Last Updated on Wednesday, 19 February 2014 10:25 Written by Christina Lee Knauss | The Catholic Miscellany Wednesday, 19 February 2014 09:56
Beth VanVorpe found it a challenge to practice her faith once she started classes at the College of Charleston. The 21-yearold from Dayton, Ohio, didn’t know where or how to meet other Catholics her age.
Thanks to funding from the Bishop’s Annual Appeal, the college’s campus ministry program came to her rescue. VanVorpe now attends student Mass on Sundays, Bible study on Tuesdays and a newly formed Wednesday evening prayer group. She and other students participate in regular service projects, helping Neighborhood House, Habitat for Humanity, local food banks and animal shelters.
“It’s like a home away from home,” she said. “It offers something that is familiar: the spirituality and faith that you grew up with. It’s like a support group. When you’re not with your family anymore, you realize you have to make it on your own, and it’s very encouraging to have Catholic friends to get together with and have that faith connection.”
College ministry is just one of the important programs that rely on the Bishop’s Annual Appeal, which kicked off the weekend of Feb. 1-2. Pledge Weekend will be Feb. 15-16.

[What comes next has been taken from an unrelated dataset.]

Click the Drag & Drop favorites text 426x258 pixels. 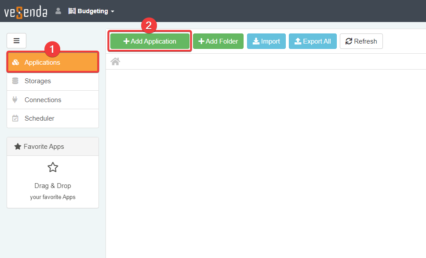point(53,186)
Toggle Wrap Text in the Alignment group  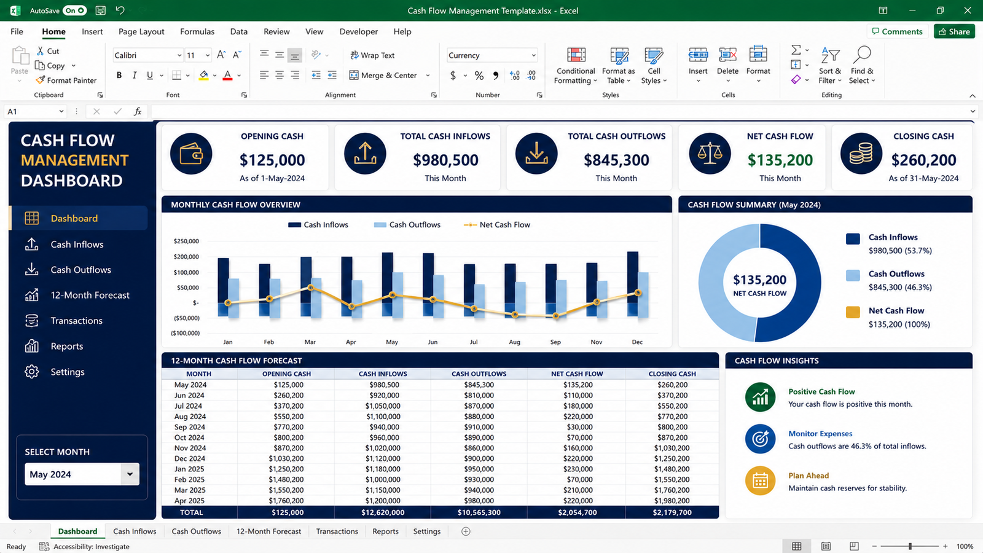coord(372,55)
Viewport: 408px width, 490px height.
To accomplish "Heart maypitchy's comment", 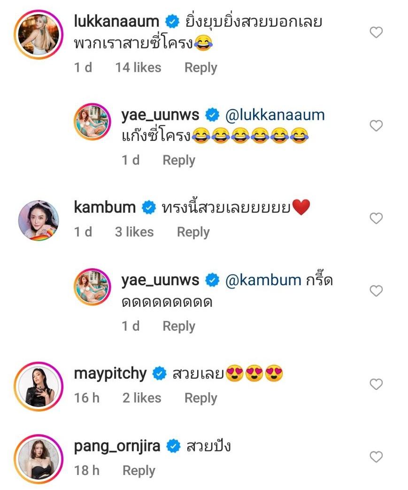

The goal for the 2014 campaign is $3 million and a 25 percent participation rate by people in the diocese. Last year, 24 percent of the diocesan community contributed to the effort.
“The appeal funds and offers resources to so many of our programs, and we’re continuing to have great demands in all areas of life in the diocese,” said Bishop Robert E. Guglielmone. “We’ve been able to do all that we do because people have been so generous, and we’re just asking them to help keep it going.”
Bishop Guglielmone said the campaign is important because donations have such a broad impact, from assisting the needy and retired priests to supporting Catholic schools and parish ministry.
It helps to pay for the education of seminarians, supports the 82 men currently studying for the permanent diaconate, and provides an important source of funding for the state’s 96 parishes and 22 missions.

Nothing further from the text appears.